Jayapura – Penyelenggaraan Pemilu 2024 yang dilaksanakan secara serentak pada 14 Februari 2024, yang dinilai tidak beretika dan sangat brutal, kini masih menjadi sorotan.
Terkait dengan hal tersebut, Dewan Kehornatan Penyelenggara Pemilu (DKPP) RI menyebut bahwa Provinsi Papua paling terbanyak dilaporkan terkait kasus penyelengaraan Pemilu pada 14 Februari 2024, lalu.
Sekedar diketahui, DKPP adalah merupakan lembaga yang bertugas untuk menangani berbagai persoalan pelanggaran kode etik penyelenggara Pemilu.
“Untuk pengaduan yang masuk di tahun 2024 ini ada 7,” ungkap anggota DKPP RI, Ratna Dewi Pettalolo kepada sejumlah wartawan dalam kegiatan Ngobrol Etika Penyelenggara Pemilu dengan Media ( Ngetren Media), yang berlangsung di Hotel Swisbell Ruko Jayapura, Sabtu 27 Februari 2024.
Bahkan, Ratna Dewi pun membeberkan, saat ini ada satu kasus yang sementara dalam tahapan proses persidangan.
” Ya baru satu yang sementara ini tengah berproses. Karena yang enamnya masih mengantri. Masih ada di verifikasi materi, jadi belum sampai. Saya kebetulan di persidangan, jadi belum ada perlimpahan,” beber Ratna Dewi.
Pada kesempatan itu, anggota DKPP RI ini pun tekankan, pelaksanaan Pemilu kepala daerah pada November 2024 mendatang, tidak akan berhasil tanpa dukungan dari semua pihak dan media.
“Baik dari pihak masyarakat, wartawan, pemerintah, partai politik, dan para Paslon dalam hal ini pasangan calon kepala daerah,” tekannya
“Jadi semua harus kerjasama.
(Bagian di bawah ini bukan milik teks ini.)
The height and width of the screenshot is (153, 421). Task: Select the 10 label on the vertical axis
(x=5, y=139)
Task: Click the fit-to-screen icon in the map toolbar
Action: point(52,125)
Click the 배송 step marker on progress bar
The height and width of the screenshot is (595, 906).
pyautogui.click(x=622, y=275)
Sebab, jika kita tidak bekerja sama dengan integritas yang tinggi dengan proses personalisme yang tinggi, maka Pemilu ini tidaka akan berjalan dengan baik,” tandas Ratna Dewi
Sementara itu, Tim Pemeriksaan Daerah (TPD) Provinsi Papua Unsur Masyarakat, Hanny Grasius Didius Tanamal menambahkan, ada satu kasus yang sedang di proses saat ini adalah persoalan kode etik terhadapa Bawaslu di Kabupaten Kepulauan Yapen.
“Satu kasus yang baru selesai sidang, yaitu berkaitan dengan persoalan kode etik dari teman teman Bawaslu di Yapen dan itu sudah diputuskan dan teman teman juga bisa ikuti di DKPP, itu hasil keputusannya,” ungkapnya.
Namun ia pun berharap, di Pemilu Pemilihan Kepala Daerah (Pilkada) pada November 2024 mendatang, harus lebih baik dan beretika dari Pilkada sebelumnya.
“Ya kita juga berharap ada netralitas ASN. Dan politik uang itu juga harus lebih di minimalisir supaya jangan sampai itu menjadi persoalan persoalan yang bisa menimbulkan konflik antara masyarakat itu sendiri, ” ujar Hanny, sapaan akrabnya.
Pasalnya lanjut Hanny, ada beberapa kasus bentrok yang terjadi di Kota Jayapura, lantaran terindikasi politik uang.
“Seperti kasus kemarin itu, masalah politik uang karena antar suku bisa bentrok bahkan teman teman wartawan juga tahu itu di daerah Angkasa. Itu semua dipicu karena persoalan politik . Juga terjadi di belakang Walikota dan ini jadi persoalan besar,” kata Hanny.
Untuk itu, ia menghimbau agar semua pihak dapat mengawasi pelaksanaan Pemilu, agar hal hal tersebut tidak terulang lagi.
“Jadi mari kita sama sama mengawasi itu dan memberikan sosialisasi untuk masyarakat, sehingga masyarakat pun paham tentang hal tersebut.,” ajaknya
Hanny juga mengingatkan, harus ada rasa kepedulian untuk melakukan pesta demokrasi Pilkada ini dengan baik. (Tiara).